En eso quedamos. Su abuela rara me abrió la puerta y nos sacó de merendar un vaso de leche y unos trozos de turrón, aunque estábamos en abril, y yo pensé: «A lo mejor nos hace cantar un villancico», pero no nos lo pidió. Que conste que yo, si me lo llega a pedir, lo canto. Sólo dijo, señalando el turrón:
—Hace tres años que lo tengo ahí muerto de risa…
Melody Martínez me enseñó su habitación. No había mucho que ver: una cama, una percha y una silla, pero Melody me dijo que era la primera habitación de verdad que había tenido en su vida, y que ésa sería su habitación para siempre, porque el policía R. R. le había hecho prometer que cuidaría de su abuela y que no se separarían nunca.
—¿Y cuando vuelvan tus padres?
—Da igual —dijo M. M. tirándose en plancha en su cama—, yo nunca dormiré en otro sitio que no sea esta habitación.
Melody se quedó un rato sin decir nada y luego me dijo muy bajito, como si se tratara de un gran secreto:
—¿Quieres que te enseñe a mi padre?
Entonces se metió debajo de la cama. Por un momento pensé que lo tenía ahí debajo, escondido. Melody salió con los pelos revueltos y un sobre, nos sentamos los dos en la cama y Melody sacó del sobre una foto de un señor superserio con bigote y gafas.
—Es éste.
Luego sacó otra foto de un señor con barba y medio pelirrojo.
—Y éste también.
Luego otra de un señor rubio sin barba ni bigote y que parecía mucho más joven y menos serio.
—Y éste.
Y otra con el pelo más largo y otra con el pelo rapado.
—¡Cómo mola! —le dije yo—. Si parece que tienes veinticinco padres.
—Y aquí está mi madre.
La madre de Melody no parecía una madre, parecía una chica, pero no una madre, era como Melody pero en grande.
Melody metió todas las fotos en el sobre y las volvió a guardar debajo de la cama.
—Es que mi abuela no las quiere ni ver, está muy enfadada con ellos porque se fueron sin avisar y me dejaron sola.
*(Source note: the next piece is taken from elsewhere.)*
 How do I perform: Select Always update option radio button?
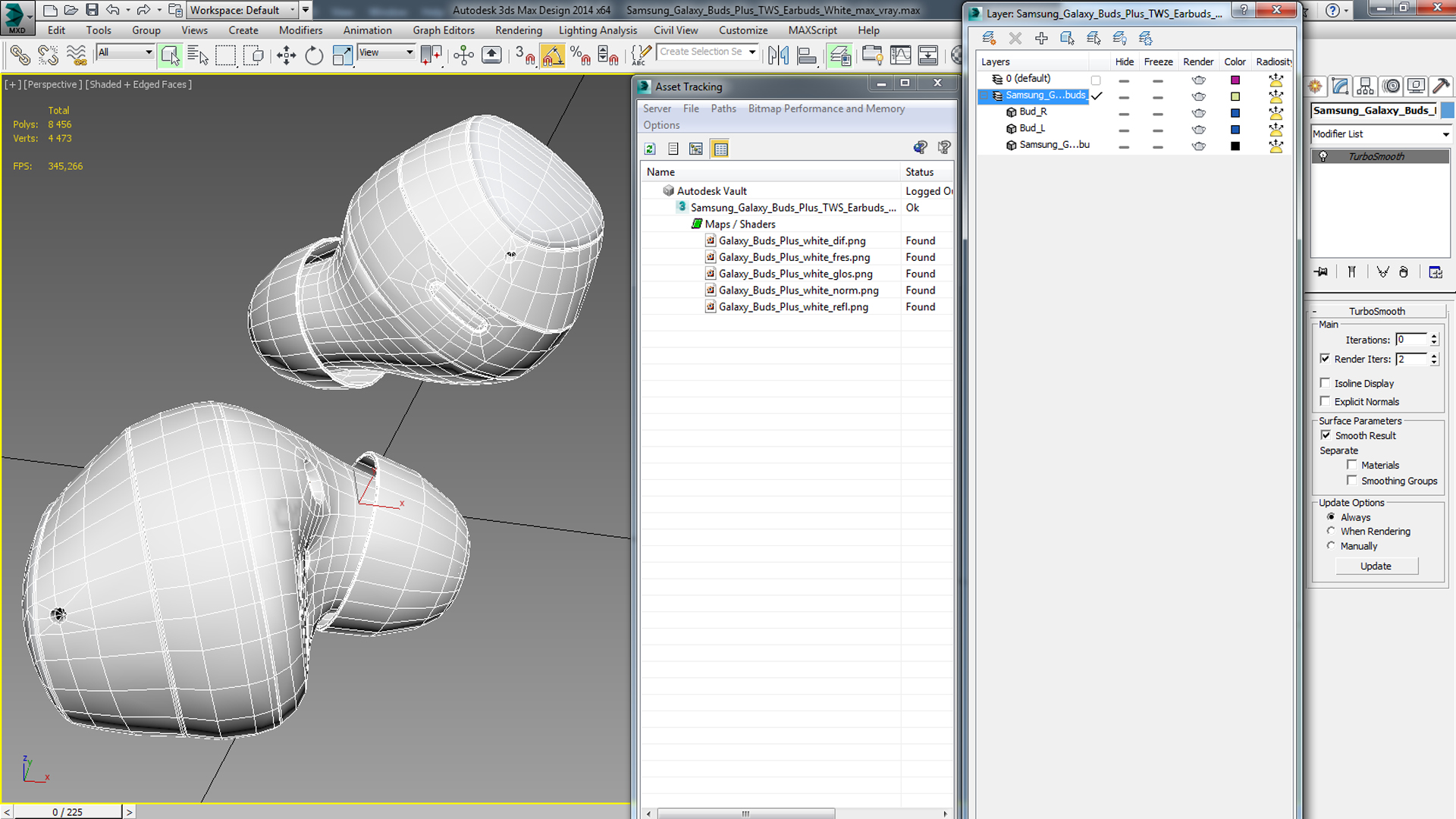(1331, 516)
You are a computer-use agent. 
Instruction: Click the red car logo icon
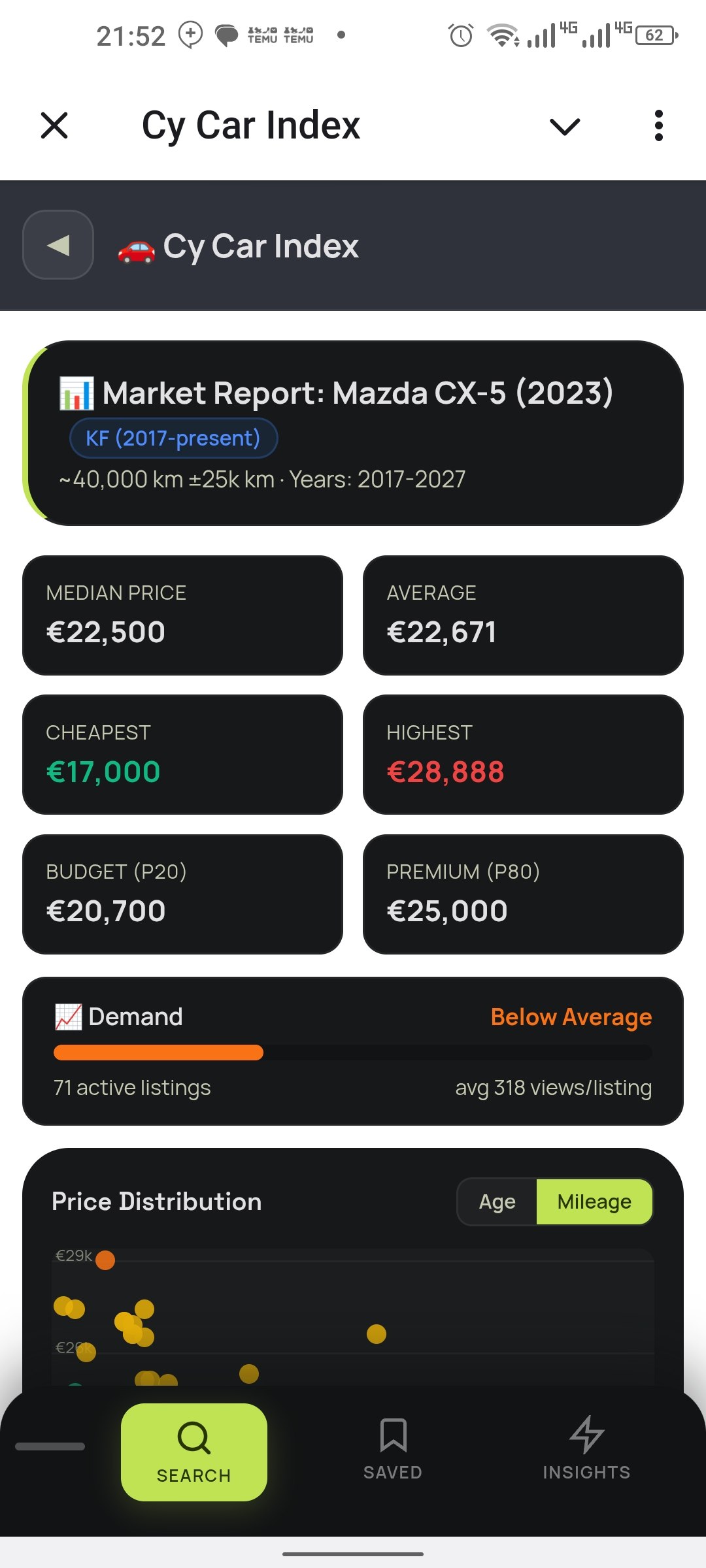(x=136, y=249)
Ya se le pasará.
Yo no podía imaginar que mis padres desaparecieran de repente. Una vez mis padres se fueron solos a pasar un fin de semana y mi madre llamaba cada cinco minutos para ver si habíamos cerrado el gas, si la leche se nos había salido del cazo o para preguntar si el Imbécil se había atragantado mortalmente. Y mi padre no está en casa de lunes a jueves, pero llama casi siempre dos veces al día y sabemos que el viernes entrará pegando un bocinazo mortal con el camión por la esquina del Tropezón. Pero Melody Martínez no parecía muy triste con su habitación nueva y esa abuela tan rara que comía turrón en abril.
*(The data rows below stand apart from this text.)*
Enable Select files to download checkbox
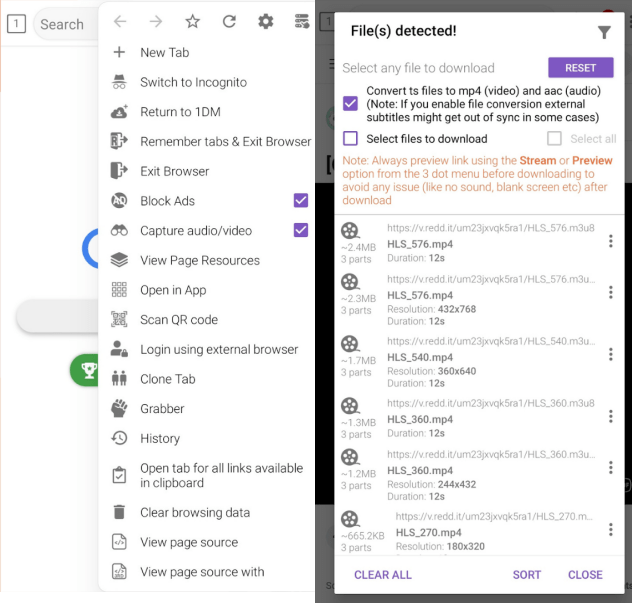tap(350, 139)
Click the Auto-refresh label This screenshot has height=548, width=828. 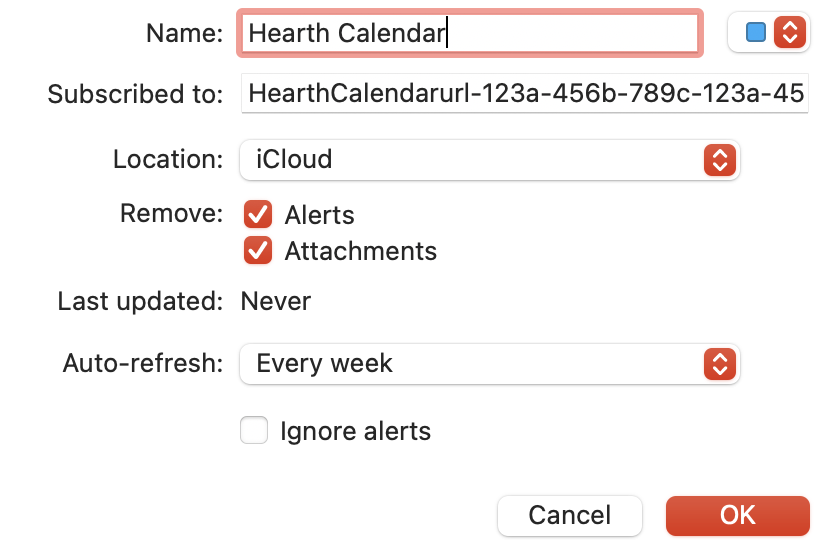pos(143,363)
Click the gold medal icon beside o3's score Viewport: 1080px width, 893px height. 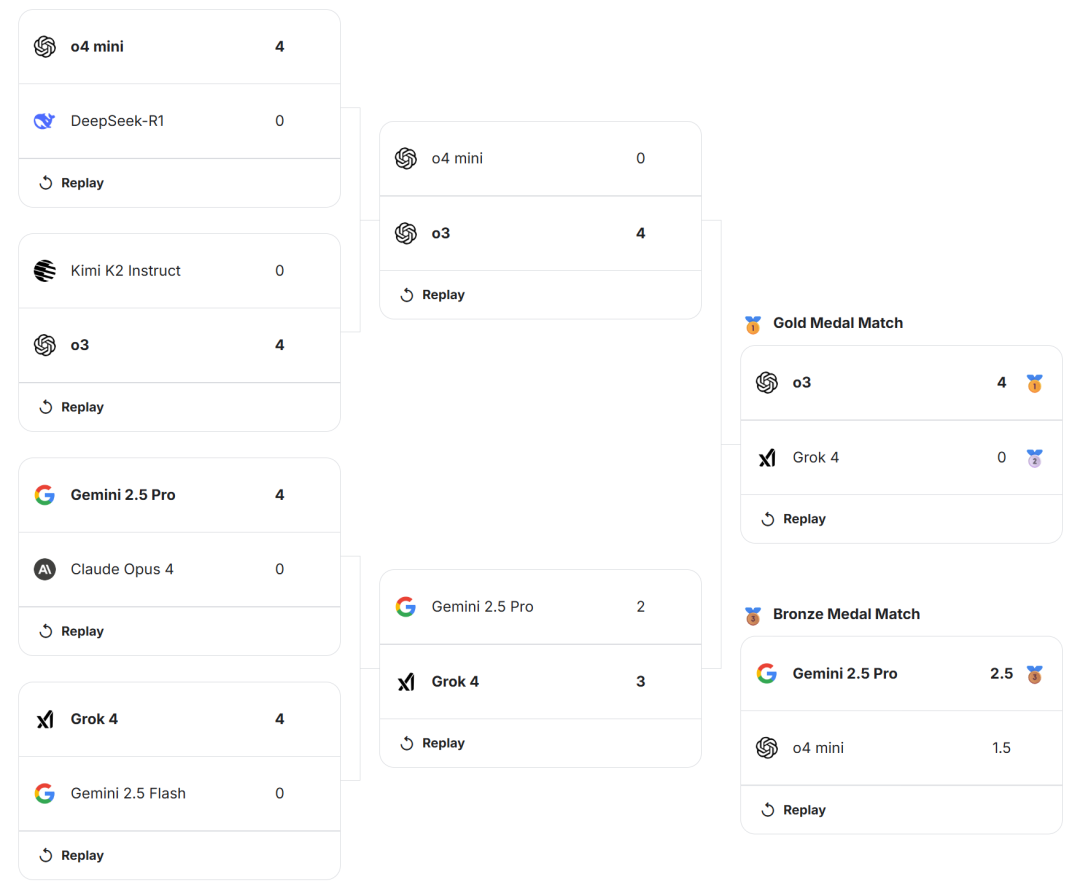click(x=1034, y=383)
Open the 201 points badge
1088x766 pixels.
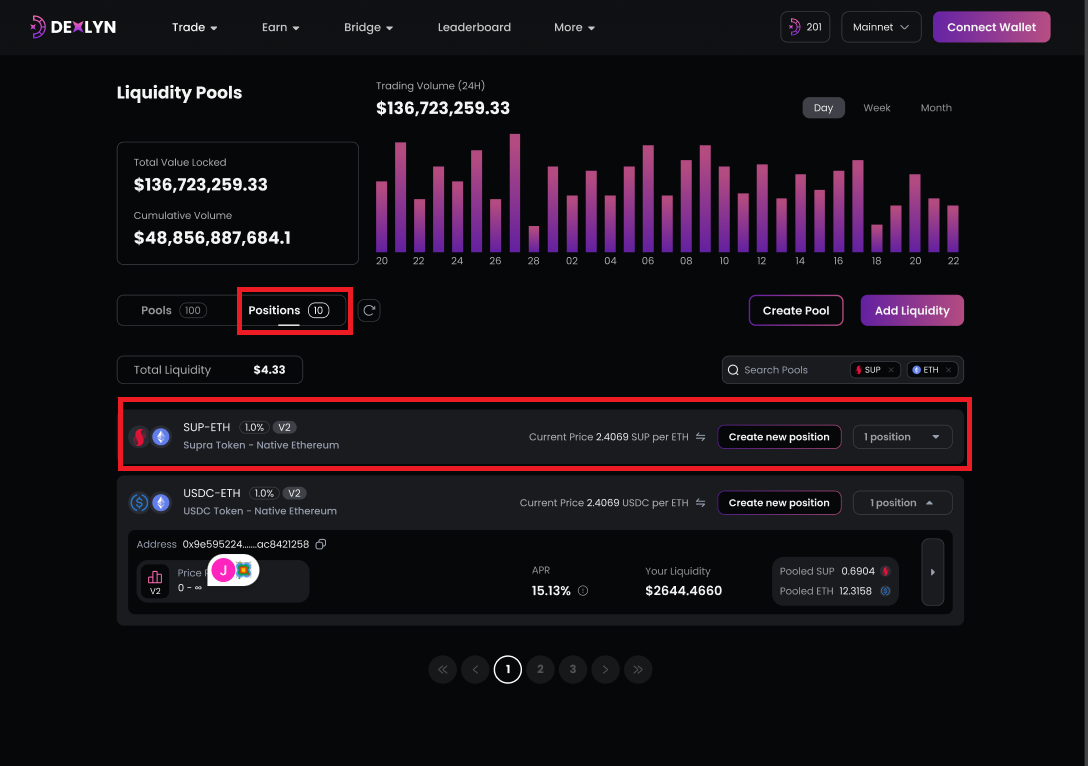(805, 27)

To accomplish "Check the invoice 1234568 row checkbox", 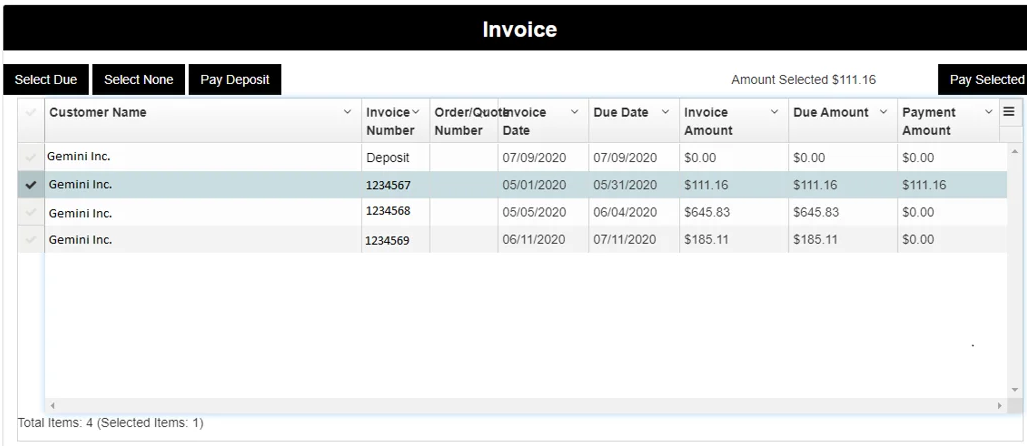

Como dije al principio de los tiempos, ya hace un mes que Melody Martínez llegó a Carabanchel (Alto), pero parece que hubiera estado con nosotros toda la vida. La verdad es que, por un lado, mola mogollón que una niña con una vida tan importante se haya quedado conmigo, aunque tiene sus inconvenientes. Uno de ellos es que M. M. es superbruta. No lo hace con mala intención, ya se lo ha dicho la psicóloga, la
sita
Espe, a su abuela; si te da un empujón es porque te quiere y no sabe controlar sus grandes, sus enormes sentimientos. Claro que también puede ser que te dé un empujón porque quiera pelea. Vamos, que todo lo demuestra a empujones. El otro día, estábamos jugando a la peste bubónica en el recreo y Yihad me dio un cachetazo en la espalda y me tiró al suelo. Lo de todos los días, lo normal entre compañeros. M. M., que lo vio, vino desde la otra punta del patio, se encaró con Yihad y casi lo mata a puñetazos. Se la tuvimos que quitar de encima porque estaba como loca. Todo fue por defenderme. Yihad no me habló en todo el día y yo tuve que pedirle a M. M. que no me defendiera tanto, porque mis amigos me iban a mirar raro.